I couldn’t understand why the gear they were giving us to help build up strength was no good. My arm was down – it wouldn’t move left, right or anywhere.

And the tools they were giving us were all rigid and I said, “Have you nothing that bends so I can move my arm.” The nurse said they didn’t, so I decided I would make my own.

017 Source: Ken Meaney

Big move

We decided we needed to get out of Rush after the accident, so I moved to Kilkenny and bought a house down there because that’s where my wife is from.

Watching my land and tractors being worked by other people in Rush was tough and that meant I wasn’t getting better. It was all a constant reminder of what I lost.

My friend who was also selling parsnips to Tesco took over the entire business. He’s a young lad with loads of energy, so he’s now looking after Dunnes Stores, Supervalu and all that we were doing.

I’d say getting out of Rush was 99% of my recovery. It all sped up after that because the very day I landed here in Kilkenny, I knew I was on the road to getting better.

Moving down here has also helped me go back to college in IT Carlow, which I did in 2015 to design the ProFitstick.

I had made prototype in my shed but to get the pieces made in China, it had to be designed in 3D so we could send the specs abroad for manufacturing.

I have six different products in total to go on the market, and the only place I could get all that done was back in college.

So I did two years there designing all the products and now we’ve released the ProFitstick and brought out the ProFitstick Massage Roller in August.

I’ve also designed a putting aid for golfers and have the first prototype, but it’s not patented because I don’t have the money to do that.
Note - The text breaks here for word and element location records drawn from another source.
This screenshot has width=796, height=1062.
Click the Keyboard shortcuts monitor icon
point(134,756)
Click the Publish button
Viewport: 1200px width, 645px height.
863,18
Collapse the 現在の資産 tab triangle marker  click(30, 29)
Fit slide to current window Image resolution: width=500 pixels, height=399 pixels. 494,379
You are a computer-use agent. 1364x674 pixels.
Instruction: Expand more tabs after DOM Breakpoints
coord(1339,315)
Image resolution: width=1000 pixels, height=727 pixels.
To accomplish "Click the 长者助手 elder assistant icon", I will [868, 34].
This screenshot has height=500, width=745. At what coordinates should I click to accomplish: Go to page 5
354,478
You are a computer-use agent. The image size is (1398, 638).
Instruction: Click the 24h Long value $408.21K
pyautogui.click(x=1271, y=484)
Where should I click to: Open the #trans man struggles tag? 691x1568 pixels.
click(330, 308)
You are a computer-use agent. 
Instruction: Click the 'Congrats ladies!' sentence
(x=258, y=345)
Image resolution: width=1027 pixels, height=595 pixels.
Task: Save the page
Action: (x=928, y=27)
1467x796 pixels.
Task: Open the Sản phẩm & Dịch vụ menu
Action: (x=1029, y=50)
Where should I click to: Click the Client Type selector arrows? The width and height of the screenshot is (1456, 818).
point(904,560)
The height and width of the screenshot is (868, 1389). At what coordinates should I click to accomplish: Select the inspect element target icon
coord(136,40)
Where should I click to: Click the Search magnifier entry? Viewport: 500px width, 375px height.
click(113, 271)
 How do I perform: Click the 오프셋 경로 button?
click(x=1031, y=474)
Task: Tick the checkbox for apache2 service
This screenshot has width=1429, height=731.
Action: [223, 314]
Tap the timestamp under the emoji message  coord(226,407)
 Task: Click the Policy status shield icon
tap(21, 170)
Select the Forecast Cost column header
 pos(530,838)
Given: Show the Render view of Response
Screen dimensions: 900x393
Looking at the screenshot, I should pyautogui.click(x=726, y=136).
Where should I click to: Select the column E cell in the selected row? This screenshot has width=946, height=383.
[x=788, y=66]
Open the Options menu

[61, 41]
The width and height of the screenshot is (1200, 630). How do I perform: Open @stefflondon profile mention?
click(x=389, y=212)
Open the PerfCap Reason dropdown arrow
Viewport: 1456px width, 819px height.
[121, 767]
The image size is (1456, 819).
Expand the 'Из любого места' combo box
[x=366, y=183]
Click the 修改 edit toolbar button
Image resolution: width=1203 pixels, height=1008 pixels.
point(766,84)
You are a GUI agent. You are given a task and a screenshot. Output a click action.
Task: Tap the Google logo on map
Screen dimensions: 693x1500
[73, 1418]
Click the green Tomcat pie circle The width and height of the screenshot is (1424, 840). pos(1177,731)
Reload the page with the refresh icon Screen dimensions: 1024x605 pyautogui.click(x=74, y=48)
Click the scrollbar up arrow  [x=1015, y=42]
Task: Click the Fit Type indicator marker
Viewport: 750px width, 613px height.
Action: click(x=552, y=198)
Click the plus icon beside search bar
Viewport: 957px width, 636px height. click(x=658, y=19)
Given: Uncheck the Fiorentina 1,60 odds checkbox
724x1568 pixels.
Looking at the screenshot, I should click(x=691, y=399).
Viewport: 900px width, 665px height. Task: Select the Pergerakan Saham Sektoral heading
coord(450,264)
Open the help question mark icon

Hopefully I’ll get an investor in to help me with it.

I’m in 11 McGuirks Golf shops and in the six Halpenny Golf Stores – and I’m hopefully getting into Elverys Sports shops in the new year. Now it’s just about getting financial backing and enough stock.

Richard Weldon is the founder of ProFitstick. This article was written in conversation with Killian Woods as part of a series on unlikely entrepreneurs.